Faslodex Safe, Effective in Estrogen-Sensitive Tumors
By Laurie Barclay, MD
WebMD Medical News
Reviewed by Dr. Gary D. Vogin
Dec. 6, 2000 -- In the war against breast cancer, the new drug Faslodex may be an effective weapon, according to research presented at the 23rd Annual San Antonio Breast Cancer Symposium under way this week.
"Faslodex represents a new class of [hormone] therapy that clinicians can add to their armamentarium in treating patients with metastatic disease," lead researcher C. Kent Osborne, MD, a professor of medicine at the Baylor College of Medicine Breast Care Center in Houston, tells WebMD.
According to the American Cancer Society, each year more than 10,500 women are diagnosed with metastatic, or advanced -- meaning that the disease has spread from the breast to other organs -- breast cancer. About one-third of women currently diagnosed with breast cancer go on to develop advanced breast cancer during their lifetime.
Many breast cancers are sensitive to estrogen, a naturally occurring female hormone that can be influenced by drugs like tamoxifen. Unlike traditional chemotherapy, these drugs are not associated with debilitating side effects such as hair loss, nausea and vomiting.
In two large multicenter studies, one in North America and the other in Europe, Faslodex was at least as safe and effective as Arimidex, a commonly used treatment in women whose breast cancer has spread to other parts of the body despite treatment with tamoxifen.
"The results show that Faslodex is as active as Arimidex in controlling metastatic breast cancer," says Matthew Ellis, MD, PhD, clinical director of the Duke University Breast Cancer Program in Durham, N.C., who reviewed the findings for WebMD.
The North American study headed by Osborne followed 400 postmenopausal women with breast cancer that spread while they were taking tamoxifen. Half were treated with Arimidex pills taken once daily, and half got an injection of Faslodex once each month. Neither the patients nor the researchers knew which drug the patients were taking until the study was over. In patients taking Faslodex, positive response to the drug lasted almost twice as long as it did in patients taking Arimidex (19 months compared with 10 months).
"Faslodex is a second line treatment in patients who have already failed tamoxifen," senior researcher Aman Buzdar, MD, a professor of medicine in breast medicine oncology at the MD Anderson Cancer Center in Houston, Texas, tells WebMD. "Remission was almost twice as long as in patients given Arimidex, making it another treatment option for patients with advanced breast cancer."
Only 2.5% of patients in either group had to stop taking the drug because of side effects, which included hot flashes, gastrointestinal upset, weight gain, and vaginal infections.
"Other than needing an injection once monthly, side effects are minimal," Buzdar says.
Although the study conducted by A. Howell at Christie Hospital in the U.K. and by investigators at seven other European centers was similar, the patients and researchers knew which drugs were being given during the study. More than 450 postmenopausal patients with advanced breast cancer were given either Faslodex or Arimidex. Patients receiving Faslodex were about one-third more likely to do better than patients on Arimidex. Positive response to the drug lasted about 14 months in both groups, and side effects were similar to those seen in the North American study.

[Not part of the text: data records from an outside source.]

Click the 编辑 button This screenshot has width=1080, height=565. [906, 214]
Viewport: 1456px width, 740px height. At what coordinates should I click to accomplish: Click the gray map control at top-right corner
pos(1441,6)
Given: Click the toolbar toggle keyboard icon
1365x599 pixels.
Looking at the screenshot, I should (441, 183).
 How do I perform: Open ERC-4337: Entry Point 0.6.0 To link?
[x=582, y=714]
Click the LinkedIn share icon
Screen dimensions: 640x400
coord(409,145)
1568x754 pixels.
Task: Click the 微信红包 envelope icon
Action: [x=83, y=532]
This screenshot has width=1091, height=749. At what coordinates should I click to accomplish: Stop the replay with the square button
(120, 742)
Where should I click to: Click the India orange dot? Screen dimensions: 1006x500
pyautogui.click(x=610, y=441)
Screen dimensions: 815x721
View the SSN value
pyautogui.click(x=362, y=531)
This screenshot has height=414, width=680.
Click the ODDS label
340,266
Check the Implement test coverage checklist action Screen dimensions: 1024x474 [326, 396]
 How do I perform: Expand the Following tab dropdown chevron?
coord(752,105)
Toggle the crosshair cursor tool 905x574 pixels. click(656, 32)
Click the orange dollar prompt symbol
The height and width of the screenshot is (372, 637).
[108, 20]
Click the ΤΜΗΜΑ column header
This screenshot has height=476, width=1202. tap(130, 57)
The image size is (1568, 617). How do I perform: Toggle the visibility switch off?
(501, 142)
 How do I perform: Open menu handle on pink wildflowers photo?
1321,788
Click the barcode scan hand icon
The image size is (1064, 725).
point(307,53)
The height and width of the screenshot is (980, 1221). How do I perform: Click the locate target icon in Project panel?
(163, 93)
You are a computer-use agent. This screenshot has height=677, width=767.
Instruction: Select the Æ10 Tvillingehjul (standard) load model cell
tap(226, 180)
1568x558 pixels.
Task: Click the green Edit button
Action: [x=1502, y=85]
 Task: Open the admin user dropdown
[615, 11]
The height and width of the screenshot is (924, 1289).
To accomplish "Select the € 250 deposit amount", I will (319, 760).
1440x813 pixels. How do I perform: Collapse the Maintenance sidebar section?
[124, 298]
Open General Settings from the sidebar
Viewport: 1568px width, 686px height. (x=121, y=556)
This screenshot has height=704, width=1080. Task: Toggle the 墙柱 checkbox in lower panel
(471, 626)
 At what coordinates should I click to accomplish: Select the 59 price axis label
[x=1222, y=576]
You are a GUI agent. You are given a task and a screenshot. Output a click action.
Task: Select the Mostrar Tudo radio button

"These studies offer promising results to patients with breast cancer, not only in terms of survival time but also in quality of life," Carlos Hermenegildo, MD, PhD, tells WebMD. "But there is still a long way to go until Faslodex will be used in general practice," says Hermenegildo, an assistant professor at the University of Valencia in Spain.
Unlike other drugs that affect estrogen levels, Faslodex has no increased risk of endometrial cancer affecting the uterine lining, according to Hermenegildo's research published in the June issue of Human Reproductive Update.
While Faslodex is not yet commercially available, Buzdar explains that it probably will be in about six months, based on these two large studies designed to meet standards for FDA approval.
"This is only the beginning of the Faslodex story," Ellis says. When new drugs are clinically active in patients resistant to tamoxifen, it suggests that they may ultimately prove to be even more effective than tamoxifen when given earlier. "Faslodex could prove to be a very exciting drug."
Future studies will compare Faslodex directly with tamoxifen in patients with metastatic disease, and other studies will explore its use immediately after mastectomy, Osborne says.